● What the task asks:
Below are several entries. Transcribe exactly those lines that fall from the one with "For every named" through the one with "Volontariato (938, 1196)", end lines included.

(Input data Opens)

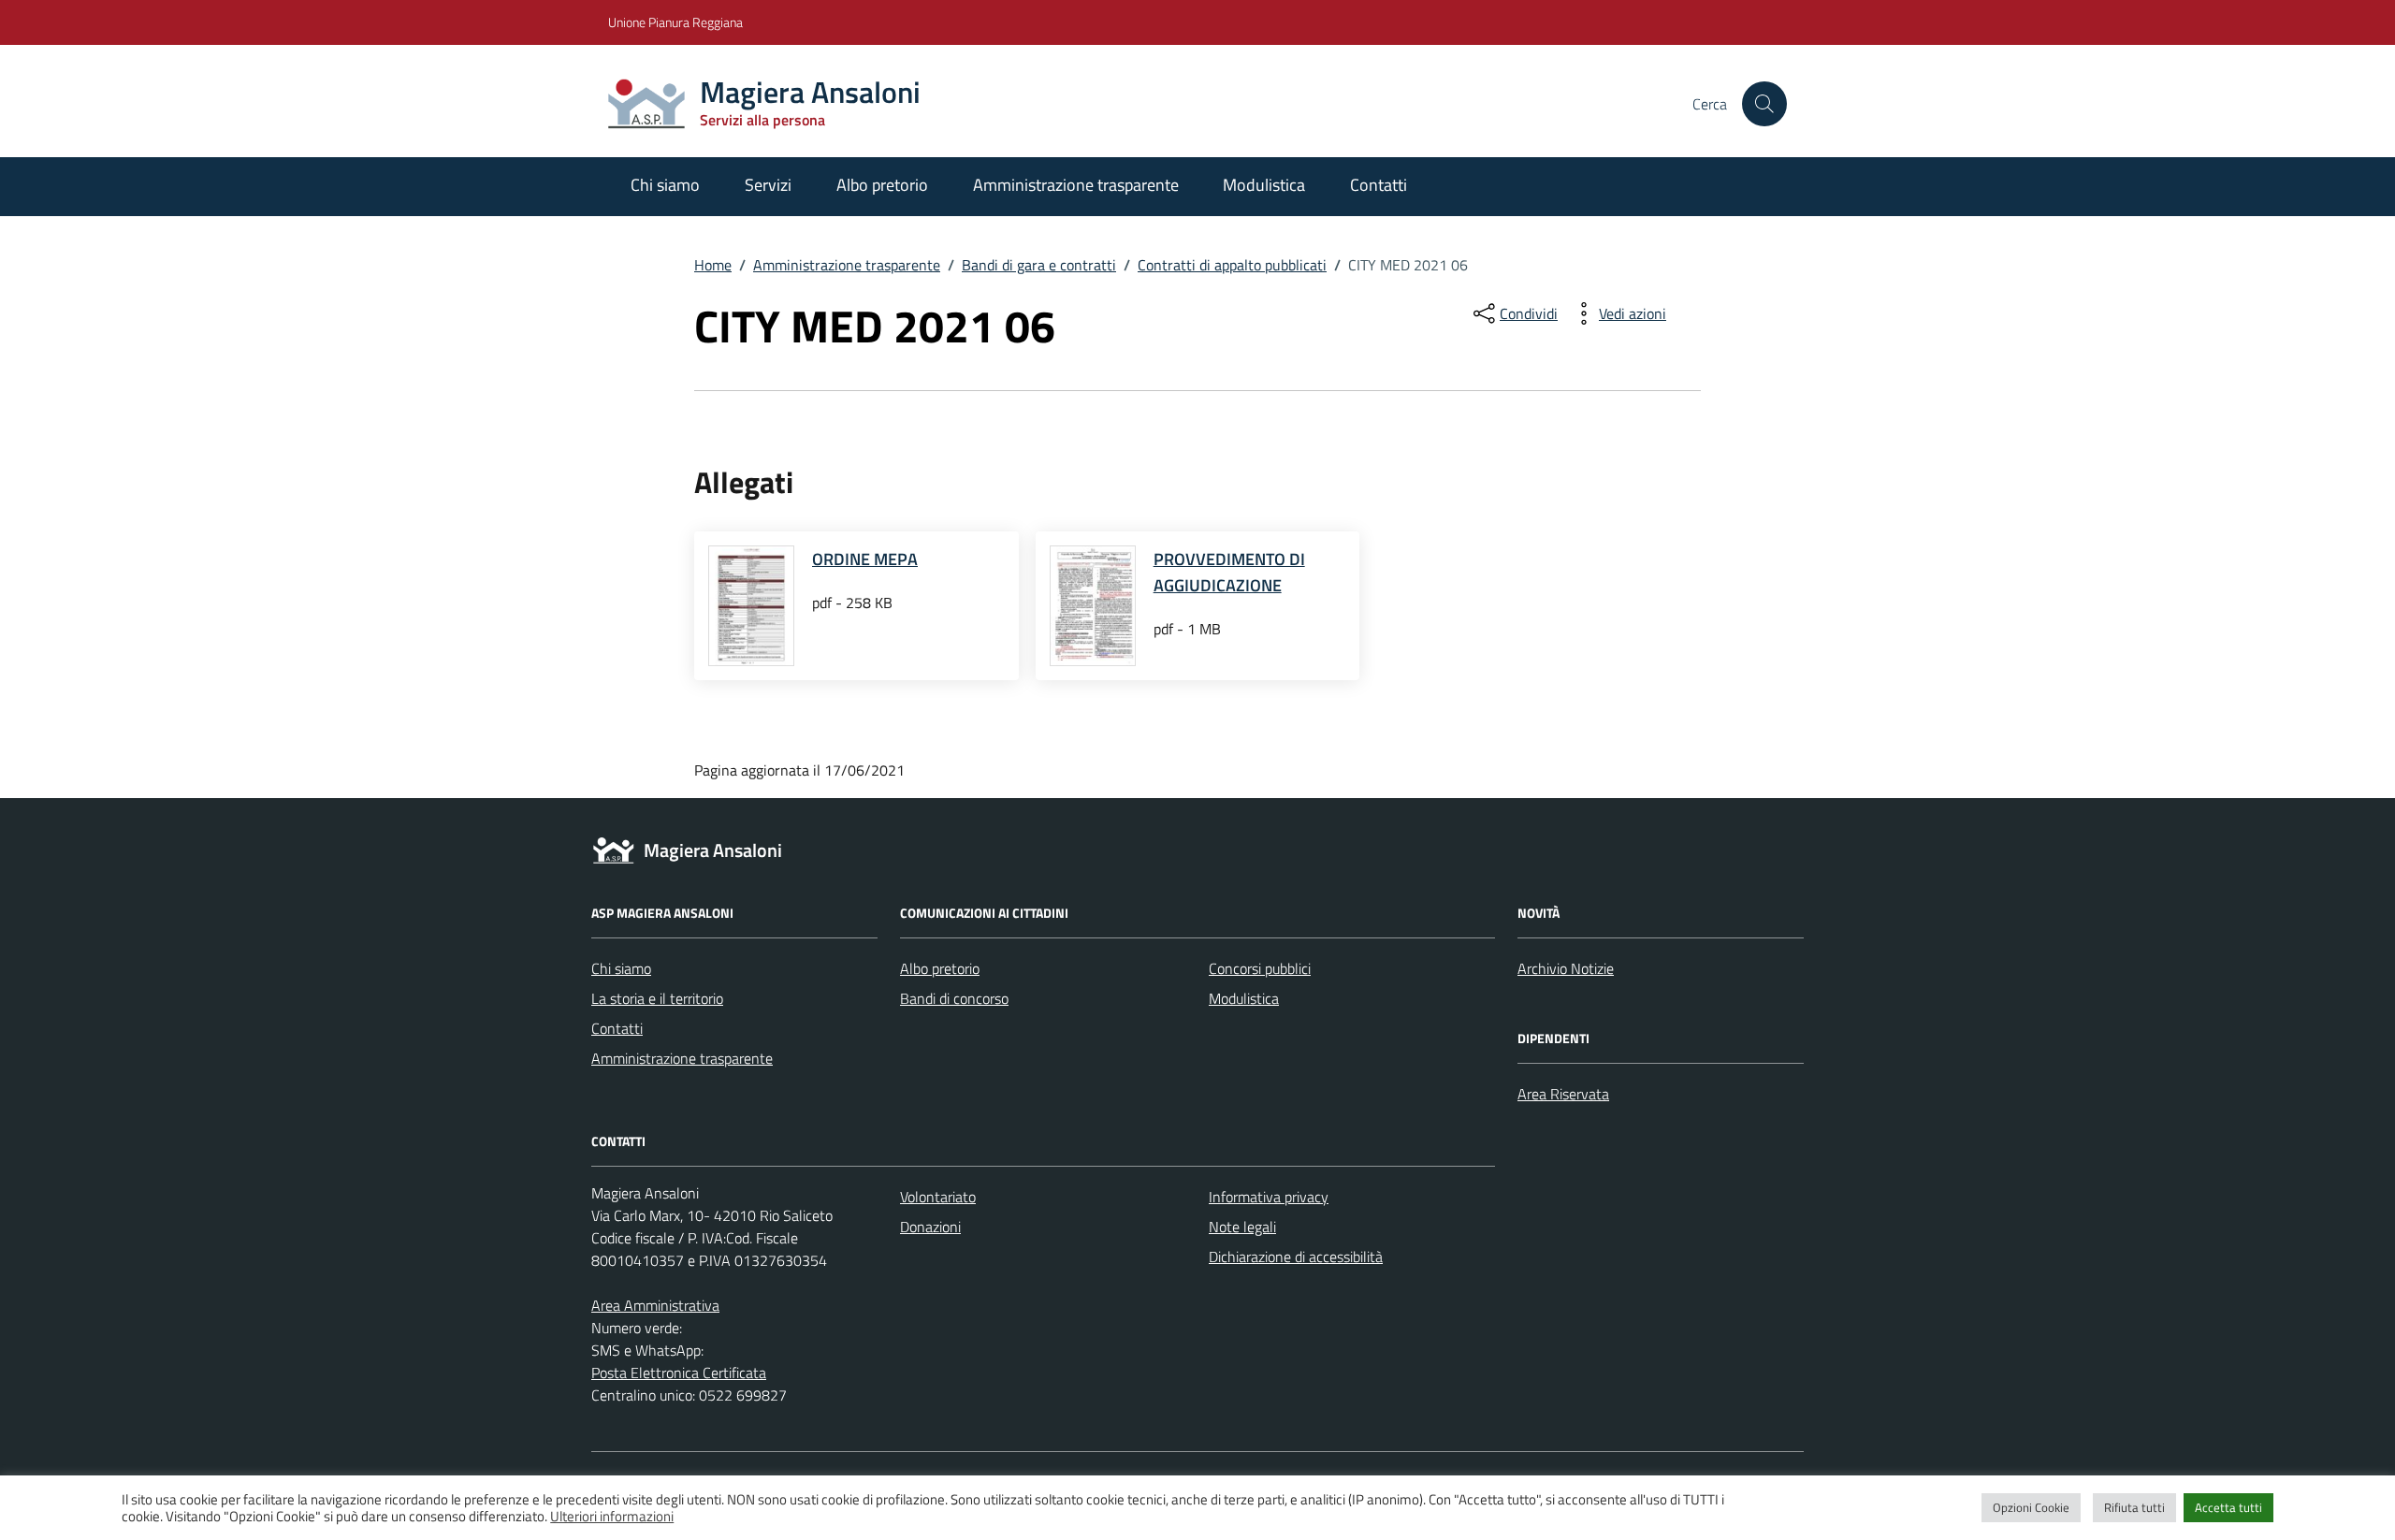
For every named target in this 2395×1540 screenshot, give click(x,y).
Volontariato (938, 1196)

(Input data Closes)
(Input data Opens)

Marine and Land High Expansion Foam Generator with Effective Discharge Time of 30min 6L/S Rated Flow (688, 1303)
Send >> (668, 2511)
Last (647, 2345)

(Input data Closes)

● Result below:
For every named target in this 2395×1540 screenshot, give click(x,y).
Volontariato (938, 1196)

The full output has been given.